= Beginning of Section =
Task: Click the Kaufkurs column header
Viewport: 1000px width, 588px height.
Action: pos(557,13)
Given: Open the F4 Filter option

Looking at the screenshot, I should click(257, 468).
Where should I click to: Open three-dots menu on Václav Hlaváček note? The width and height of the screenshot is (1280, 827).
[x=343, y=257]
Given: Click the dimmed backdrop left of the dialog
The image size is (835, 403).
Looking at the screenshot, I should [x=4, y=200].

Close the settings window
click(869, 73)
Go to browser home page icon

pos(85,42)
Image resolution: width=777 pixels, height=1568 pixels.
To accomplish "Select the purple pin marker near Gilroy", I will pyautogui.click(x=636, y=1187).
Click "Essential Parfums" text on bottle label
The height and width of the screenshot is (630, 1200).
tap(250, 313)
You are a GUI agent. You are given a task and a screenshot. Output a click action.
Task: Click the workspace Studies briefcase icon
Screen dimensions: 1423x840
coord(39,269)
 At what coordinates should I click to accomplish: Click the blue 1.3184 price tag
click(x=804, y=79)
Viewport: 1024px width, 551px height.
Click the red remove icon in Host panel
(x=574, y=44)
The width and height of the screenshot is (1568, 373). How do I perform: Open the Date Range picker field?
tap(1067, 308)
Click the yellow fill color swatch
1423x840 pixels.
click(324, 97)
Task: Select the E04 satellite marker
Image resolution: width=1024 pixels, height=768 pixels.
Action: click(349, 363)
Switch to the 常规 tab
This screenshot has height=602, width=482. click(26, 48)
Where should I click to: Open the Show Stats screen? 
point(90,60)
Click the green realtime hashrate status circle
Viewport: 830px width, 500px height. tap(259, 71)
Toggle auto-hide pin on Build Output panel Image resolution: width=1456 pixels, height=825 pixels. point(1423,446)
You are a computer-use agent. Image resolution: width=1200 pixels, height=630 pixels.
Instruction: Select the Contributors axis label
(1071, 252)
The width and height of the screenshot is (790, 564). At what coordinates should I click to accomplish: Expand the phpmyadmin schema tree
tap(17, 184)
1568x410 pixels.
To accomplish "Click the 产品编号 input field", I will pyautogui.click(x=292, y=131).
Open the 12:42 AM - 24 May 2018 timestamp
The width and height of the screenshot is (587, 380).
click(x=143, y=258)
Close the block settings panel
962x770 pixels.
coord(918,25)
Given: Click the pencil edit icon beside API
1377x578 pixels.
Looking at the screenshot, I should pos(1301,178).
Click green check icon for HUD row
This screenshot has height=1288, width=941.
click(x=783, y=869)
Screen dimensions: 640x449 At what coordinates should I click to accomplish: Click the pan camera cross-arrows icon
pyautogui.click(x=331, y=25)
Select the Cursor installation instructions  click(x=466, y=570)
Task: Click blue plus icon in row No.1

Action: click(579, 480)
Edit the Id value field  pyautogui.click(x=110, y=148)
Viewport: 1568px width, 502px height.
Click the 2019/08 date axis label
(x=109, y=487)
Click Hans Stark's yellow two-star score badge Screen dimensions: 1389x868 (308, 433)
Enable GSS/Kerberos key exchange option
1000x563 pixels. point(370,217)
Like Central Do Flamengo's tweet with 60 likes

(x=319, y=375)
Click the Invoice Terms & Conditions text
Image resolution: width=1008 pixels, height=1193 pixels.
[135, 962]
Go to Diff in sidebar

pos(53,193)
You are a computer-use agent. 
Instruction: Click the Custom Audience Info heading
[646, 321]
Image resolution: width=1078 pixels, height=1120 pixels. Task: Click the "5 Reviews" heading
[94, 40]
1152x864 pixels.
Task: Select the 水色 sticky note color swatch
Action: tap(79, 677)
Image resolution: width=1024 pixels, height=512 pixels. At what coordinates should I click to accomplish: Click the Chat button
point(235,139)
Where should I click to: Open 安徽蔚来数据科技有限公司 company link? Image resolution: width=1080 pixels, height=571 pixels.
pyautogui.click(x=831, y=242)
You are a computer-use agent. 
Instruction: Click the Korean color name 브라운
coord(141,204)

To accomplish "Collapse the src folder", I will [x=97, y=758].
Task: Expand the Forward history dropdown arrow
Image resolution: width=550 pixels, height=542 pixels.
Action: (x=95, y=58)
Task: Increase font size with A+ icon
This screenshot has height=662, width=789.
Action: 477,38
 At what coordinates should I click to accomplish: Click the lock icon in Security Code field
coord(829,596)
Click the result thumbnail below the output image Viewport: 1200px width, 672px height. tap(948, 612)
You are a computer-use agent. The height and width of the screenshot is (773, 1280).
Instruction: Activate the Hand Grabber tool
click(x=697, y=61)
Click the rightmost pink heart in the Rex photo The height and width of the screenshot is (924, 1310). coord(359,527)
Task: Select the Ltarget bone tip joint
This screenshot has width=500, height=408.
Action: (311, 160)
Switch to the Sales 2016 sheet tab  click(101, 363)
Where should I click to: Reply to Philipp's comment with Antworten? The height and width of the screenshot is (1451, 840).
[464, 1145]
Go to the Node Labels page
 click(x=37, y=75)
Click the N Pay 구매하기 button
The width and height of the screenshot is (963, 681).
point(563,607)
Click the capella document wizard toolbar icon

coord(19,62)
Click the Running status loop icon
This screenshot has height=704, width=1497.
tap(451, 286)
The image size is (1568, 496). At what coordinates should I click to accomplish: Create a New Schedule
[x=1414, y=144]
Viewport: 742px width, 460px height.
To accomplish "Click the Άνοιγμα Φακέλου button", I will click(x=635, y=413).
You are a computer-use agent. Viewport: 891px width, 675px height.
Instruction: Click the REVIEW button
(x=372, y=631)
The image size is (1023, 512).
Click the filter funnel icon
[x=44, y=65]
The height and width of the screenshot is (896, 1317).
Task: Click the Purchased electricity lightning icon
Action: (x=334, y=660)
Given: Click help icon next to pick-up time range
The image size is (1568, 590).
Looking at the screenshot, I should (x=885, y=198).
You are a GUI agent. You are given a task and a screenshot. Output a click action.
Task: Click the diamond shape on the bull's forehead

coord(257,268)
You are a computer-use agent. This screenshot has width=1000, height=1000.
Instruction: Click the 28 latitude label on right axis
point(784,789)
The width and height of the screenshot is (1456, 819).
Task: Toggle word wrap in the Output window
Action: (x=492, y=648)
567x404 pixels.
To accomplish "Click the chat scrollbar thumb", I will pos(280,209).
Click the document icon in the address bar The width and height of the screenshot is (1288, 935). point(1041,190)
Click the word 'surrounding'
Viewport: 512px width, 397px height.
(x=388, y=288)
= End of Section =
__Work required__
Find the lines above that hold "yellow", then copy each of them.

__Your solution__
Click the yellow fill color swatch
Click Hans Stark's yellow two-star score badge Screen dimensions: 1389x868 (308, 433)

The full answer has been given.